Greene makes the important point that E=mc² isn’t just about nuclear energy; it’s about all sorts of energy, including when you burn gas in your car. At Crooked Timber, John Quiggin was wondering about that, since (like countless others) he was taught that only nuclear reactions are actually converting mass into energy; chemical reactions are a different kind of beast.

Greene is right, of course, but it does get taught badly all the time. The confusion stems from what you mean by “mass.” After Einstein’s insight, we understand that mass isn’t a once-and-for-all quantity that characterizes an object like an electron or an atom; the mass is simply the rest-energy of the body, and can be altered by changing the internal energies of the system. In other words, the mass is what you measure when you put the thing on a scale (given the gravitational field, so you can convert between mass and weight).
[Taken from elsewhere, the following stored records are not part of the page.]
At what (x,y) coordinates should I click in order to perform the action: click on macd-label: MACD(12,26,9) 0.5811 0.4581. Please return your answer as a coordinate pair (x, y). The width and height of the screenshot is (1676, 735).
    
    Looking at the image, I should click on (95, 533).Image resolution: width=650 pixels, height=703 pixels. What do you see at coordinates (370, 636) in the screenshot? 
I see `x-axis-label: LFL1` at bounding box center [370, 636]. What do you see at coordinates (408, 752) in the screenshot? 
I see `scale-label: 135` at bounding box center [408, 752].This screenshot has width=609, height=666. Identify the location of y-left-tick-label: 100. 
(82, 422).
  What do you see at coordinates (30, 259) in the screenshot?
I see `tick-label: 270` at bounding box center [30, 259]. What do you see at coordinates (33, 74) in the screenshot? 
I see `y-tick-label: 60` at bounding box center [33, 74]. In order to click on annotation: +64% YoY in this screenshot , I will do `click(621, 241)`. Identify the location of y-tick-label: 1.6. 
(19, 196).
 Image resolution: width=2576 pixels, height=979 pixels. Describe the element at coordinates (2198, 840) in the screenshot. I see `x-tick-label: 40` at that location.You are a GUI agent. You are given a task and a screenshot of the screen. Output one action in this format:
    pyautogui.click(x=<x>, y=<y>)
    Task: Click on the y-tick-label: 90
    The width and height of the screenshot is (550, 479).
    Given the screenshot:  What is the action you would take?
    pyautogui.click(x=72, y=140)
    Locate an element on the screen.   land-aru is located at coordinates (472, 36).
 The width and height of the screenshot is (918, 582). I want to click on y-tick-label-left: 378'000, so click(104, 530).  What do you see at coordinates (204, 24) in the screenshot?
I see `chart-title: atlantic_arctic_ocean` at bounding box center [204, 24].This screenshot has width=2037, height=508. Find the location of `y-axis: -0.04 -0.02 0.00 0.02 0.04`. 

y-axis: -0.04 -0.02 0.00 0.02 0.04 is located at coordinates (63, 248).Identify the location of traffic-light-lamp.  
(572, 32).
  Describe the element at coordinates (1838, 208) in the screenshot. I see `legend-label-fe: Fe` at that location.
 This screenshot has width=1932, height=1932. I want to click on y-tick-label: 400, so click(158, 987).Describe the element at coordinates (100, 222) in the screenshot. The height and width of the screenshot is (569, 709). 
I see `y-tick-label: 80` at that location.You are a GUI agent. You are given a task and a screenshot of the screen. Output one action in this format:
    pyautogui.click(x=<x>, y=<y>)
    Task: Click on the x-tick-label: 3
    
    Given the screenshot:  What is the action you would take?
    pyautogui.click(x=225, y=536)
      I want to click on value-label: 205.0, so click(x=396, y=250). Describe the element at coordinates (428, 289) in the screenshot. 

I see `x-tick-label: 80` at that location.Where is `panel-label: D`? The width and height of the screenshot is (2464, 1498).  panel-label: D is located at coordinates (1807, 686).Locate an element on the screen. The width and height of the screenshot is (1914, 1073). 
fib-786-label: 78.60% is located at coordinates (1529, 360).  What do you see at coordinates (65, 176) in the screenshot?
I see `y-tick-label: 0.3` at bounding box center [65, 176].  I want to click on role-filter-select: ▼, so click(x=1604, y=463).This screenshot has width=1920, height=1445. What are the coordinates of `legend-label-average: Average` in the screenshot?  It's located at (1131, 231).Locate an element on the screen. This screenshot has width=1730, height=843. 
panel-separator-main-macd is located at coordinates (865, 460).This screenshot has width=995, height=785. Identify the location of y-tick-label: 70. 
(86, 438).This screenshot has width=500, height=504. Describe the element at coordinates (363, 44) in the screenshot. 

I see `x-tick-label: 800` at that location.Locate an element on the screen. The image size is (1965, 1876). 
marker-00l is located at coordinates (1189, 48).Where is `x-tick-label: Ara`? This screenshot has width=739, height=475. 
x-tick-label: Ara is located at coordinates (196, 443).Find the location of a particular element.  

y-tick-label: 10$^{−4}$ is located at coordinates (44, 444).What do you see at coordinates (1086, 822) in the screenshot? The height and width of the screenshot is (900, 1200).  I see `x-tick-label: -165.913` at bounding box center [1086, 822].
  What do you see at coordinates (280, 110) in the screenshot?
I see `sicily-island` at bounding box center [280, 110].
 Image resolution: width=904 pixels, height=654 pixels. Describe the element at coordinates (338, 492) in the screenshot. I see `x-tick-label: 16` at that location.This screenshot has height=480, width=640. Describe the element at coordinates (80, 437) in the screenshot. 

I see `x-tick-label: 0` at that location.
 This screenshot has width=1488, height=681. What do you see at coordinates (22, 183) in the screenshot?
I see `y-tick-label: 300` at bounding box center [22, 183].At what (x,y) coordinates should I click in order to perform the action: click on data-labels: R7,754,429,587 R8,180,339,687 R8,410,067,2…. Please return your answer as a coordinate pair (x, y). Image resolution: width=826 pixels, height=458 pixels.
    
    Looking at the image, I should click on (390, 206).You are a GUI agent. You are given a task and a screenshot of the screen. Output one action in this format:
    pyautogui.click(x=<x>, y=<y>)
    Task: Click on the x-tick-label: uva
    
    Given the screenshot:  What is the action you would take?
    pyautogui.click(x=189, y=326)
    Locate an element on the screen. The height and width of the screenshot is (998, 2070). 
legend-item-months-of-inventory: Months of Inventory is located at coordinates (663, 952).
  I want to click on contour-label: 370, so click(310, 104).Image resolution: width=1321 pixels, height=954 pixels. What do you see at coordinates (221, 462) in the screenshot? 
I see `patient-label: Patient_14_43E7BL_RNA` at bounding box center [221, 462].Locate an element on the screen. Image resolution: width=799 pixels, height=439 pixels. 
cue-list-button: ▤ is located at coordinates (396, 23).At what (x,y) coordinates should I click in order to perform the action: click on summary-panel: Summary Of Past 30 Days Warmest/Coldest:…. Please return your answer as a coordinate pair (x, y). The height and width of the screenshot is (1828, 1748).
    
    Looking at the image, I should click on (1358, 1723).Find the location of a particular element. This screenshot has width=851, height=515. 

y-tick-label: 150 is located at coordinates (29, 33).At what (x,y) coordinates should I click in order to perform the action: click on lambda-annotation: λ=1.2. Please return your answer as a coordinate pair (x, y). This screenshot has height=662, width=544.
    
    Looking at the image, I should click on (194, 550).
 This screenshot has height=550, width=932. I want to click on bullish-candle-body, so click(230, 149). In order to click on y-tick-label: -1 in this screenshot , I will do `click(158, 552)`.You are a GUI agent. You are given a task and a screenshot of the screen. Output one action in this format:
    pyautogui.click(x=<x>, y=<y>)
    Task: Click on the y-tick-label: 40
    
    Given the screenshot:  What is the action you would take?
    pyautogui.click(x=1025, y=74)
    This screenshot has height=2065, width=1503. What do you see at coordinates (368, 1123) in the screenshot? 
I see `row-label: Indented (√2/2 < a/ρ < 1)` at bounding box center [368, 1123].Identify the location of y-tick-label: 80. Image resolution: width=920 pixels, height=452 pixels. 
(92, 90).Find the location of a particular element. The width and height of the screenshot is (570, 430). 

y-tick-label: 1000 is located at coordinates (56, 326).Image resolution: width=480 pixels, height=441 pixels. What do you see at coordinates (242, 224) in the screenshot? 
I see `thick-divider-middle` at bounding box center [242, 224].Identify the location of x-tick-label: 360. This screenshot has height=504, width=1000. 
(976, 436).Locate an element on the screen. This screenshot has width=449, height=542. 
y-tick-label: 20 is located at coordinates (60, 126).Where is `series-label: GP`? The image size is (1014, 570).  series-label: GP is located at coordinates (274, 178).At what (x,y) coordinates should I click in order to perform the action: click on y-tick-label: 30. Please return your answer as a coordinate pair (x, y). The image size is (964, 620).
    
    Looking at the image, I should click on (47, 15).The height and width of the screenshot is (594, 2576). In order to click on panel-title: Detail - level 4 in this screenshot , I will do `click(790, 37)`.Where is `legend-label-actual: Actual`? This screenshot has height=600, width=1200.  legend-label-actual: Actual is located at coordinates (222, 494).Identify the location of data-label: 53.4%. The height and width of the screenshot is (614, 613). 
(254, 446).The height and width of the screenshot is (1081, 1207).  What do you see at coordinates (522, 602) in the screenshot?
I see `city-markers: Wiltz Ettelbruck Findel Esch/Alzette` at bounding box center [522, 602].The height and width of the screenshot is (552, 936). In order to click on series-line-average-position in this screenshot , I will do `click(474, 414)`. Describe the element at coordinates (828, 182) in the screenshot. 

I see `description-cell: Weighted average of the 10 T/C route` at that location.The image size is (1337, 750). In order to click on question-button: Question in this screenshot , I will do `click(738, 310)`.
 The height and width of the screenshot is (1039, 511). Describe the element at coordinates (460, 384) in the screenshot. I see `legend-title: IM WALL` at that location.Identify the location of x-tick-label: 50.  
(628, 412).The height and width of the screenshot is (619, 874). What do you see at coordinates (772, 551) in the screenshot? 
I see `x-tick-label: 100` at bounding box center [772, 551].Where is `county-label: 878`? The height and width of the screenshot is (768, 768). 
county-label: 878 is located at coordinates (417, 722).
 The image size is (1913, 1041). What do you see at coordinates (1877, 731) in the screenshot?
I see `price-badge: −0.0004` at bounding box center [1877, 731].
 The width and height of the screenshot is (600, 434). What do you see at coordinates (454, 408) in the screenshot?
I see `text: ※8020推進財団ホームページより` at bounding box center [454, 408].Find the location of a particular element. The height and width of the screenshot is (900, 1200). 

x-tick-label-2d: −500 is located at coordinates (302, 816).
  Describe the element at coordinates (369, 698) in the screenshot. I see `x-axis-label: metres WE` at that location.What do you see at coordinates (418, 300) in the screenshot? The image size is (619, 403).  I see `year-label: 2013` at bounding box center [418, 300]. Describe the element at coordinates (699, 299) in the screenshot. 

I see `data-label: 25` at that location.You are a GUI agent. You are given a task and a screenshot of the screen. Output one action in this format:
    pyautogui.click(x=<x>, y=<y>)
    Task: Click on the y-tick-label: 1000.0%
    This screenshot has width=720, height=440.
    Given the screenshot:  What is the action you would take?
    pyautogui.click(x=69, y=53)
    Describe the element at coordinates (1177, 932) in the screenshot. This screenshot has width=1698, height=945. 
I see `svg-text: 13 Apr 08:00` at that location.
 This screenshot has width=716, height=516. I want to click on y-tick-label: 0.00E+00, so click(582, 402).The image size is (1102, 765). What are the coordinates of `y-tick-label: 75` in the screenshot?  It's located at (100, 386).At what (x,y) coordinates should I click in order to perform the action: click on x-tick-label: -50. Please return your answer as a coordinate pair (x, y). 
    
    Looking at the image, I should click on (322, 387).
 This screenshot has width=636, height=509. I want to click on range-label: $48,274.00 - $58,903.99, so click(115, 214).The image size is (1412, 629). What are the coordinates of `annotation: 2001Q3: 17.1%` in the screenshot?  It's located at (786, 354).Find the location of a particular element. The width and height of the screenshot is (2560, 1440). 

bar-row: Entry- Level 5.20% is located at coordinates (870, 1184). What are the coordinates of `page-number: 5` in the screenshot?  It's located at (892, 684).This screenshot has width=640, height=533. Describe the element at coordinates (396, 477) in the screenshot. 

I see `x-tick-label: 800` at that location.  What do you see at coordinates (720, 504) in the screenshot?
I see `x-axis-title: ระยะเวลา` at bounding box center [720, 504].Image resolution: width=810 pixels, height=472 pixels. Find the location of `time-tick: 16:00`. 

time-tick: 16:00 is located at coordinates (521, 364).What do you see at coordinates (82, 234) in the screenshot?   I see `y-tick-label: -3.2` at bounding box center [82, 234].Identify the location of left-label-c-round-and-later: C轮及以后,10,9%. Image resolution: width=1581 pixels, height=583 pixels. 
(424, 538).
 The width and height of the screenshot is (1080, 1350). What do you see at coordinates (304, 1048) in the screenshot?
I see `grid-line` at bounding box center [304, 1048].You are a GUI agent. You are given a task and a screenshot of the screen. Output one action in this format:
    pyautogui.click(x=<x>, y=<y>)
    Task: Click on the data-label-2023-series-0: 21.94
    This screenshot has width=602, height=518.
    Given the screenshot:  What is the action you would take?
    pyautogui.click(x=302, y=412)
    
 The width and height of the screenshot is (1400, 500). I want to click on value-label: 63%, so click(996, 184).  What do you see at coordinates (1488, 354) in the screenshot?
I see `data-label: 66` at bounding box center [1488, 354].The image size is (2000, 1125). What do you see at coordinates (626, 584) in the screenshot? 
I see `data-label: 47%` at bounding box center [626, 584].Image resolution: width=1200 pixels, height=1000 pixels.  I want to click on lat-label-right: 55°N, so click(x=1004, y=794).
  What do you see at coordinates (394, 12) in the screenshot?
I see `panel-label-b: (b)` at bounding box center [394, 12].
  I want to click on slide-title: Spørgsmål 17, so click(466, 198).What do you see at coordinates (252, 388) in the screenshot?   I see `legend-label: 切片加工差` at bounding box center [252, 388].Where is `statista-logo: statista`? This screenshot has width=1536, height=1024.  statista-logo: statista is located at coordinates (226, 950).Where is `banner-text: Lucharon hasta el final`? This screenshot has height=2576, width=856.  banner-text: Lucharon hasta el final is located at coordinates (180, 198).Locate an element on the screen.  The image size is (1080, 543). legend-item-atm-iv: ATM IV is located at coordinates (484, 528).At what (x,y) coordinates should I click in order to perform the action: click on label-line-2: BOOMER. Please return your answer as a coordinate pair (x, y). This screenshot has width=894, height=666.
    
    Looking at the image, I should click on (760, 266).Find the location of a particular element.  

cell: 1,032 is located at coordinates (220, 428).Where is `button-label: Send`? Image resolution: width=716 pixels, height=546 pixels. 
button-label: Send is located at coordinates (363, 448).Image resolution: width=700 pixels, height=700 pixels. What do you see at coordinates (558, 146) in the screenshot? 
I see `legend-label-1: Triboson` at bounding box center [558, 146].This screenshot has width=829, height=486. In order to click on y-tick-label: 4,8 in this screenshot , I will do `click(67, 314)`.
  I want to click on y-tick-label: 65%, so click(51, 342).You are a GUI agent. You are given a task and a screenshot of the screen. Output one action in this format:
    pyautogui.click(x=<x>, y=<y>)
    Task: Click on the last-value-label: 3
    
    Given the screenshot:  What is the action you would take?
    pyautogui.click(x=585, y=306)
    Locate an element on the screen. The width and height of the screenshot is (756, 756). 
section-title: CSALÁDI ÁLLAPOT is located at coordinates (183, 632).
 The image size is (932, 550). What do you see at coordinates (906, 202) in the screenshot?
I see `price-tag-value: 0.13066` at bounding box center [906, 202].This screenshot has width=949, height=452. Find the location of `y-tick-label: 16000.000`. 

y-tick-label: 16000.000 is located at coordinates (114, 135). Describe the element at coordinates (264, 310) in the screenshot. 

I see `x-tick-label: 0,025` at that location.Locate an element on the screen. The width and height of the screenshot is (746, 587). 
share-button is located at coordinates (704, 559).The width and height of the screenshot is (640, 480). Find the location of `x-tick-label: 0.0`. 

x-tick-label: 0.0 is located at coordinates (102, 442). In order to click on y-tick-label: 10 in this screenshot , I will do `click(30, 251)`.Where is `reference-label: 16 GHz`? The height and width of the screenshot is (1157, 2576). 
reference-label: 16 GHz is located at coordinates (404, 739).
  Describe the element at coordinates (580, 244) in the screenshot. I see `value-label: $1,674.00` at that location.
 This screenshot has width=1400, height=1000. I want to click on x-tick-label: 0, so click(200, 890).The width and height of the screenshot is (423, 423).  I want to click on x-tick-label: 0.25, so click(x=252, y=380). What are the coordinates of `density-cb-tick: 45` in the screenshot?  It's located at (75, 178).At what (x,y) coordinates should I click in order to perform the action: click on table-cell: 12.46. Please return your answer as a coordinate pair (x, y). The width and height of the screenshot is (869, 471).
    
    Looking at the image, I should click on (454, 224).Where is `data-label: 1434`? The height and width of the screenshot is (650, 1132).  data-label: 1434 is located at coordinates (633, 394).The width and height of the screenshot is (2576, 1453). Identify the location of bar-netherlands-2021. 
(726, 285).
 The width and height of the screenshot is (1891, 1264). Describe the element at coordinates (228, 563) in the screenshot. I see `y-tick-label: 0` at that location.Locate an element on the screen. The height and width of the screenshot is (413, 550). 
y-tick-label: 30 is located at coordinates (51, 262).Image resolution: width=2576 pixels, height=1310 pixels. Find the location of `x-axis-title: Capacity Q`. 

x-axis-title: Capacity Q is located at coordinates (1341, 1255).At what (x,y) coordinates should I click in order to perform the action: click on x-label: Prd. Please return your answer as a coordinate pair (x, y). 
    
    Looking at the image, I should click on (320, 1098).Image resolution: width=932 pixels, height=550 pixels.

In particular, if you take some distinct particles with well-defined masses, and combine them together into a bound system, the mass of the resulting system will be the sums of the masses of the constituents plus the binding energy of the system (which is often negative, so the resulting mass is lower). This is exactly what is going on in nuclear reactions: in fission processes, you are taking a big nucleus and separating it into two smaller nuclei with a lower (more negative) binding energy, decreasing the total mass and releasing the extra energy as heat. Or, in fusion, taking two small nuclei and combining them into a larger nucleus with a lower binding energy. In either case, if you measured the masses of the individual particles before and after, it would have decreased by the amount of energy released (times c²).

But it is also precisely what happens in chemical reactions; you can, for example, take two hydrogen atoms and an oxygen atom and combine them into a water molecule, releasing some energy in the process. As commenter abb1 notes over at CT, this indeed means that the mass of a water molecule is less than the combined mass of two hydrogen atoms and an oxygen atom. The difference in mass is too tiny to typically measure, but it’s absolutely there. The lesson of relativity is that “mass” is one form energy can take, just like “binding energy” is, and we can convert between them no sweat.

So E=mc² is indeed everywhere, running your computer and your car just as much as nuclear reactors. Of course, the first ancient tribe to harness fire didn’t need to know about E=mc² in order to use this new technology to keep them warm; but the nice thing about the laws of physics is that they keep on working whether we understand them or not.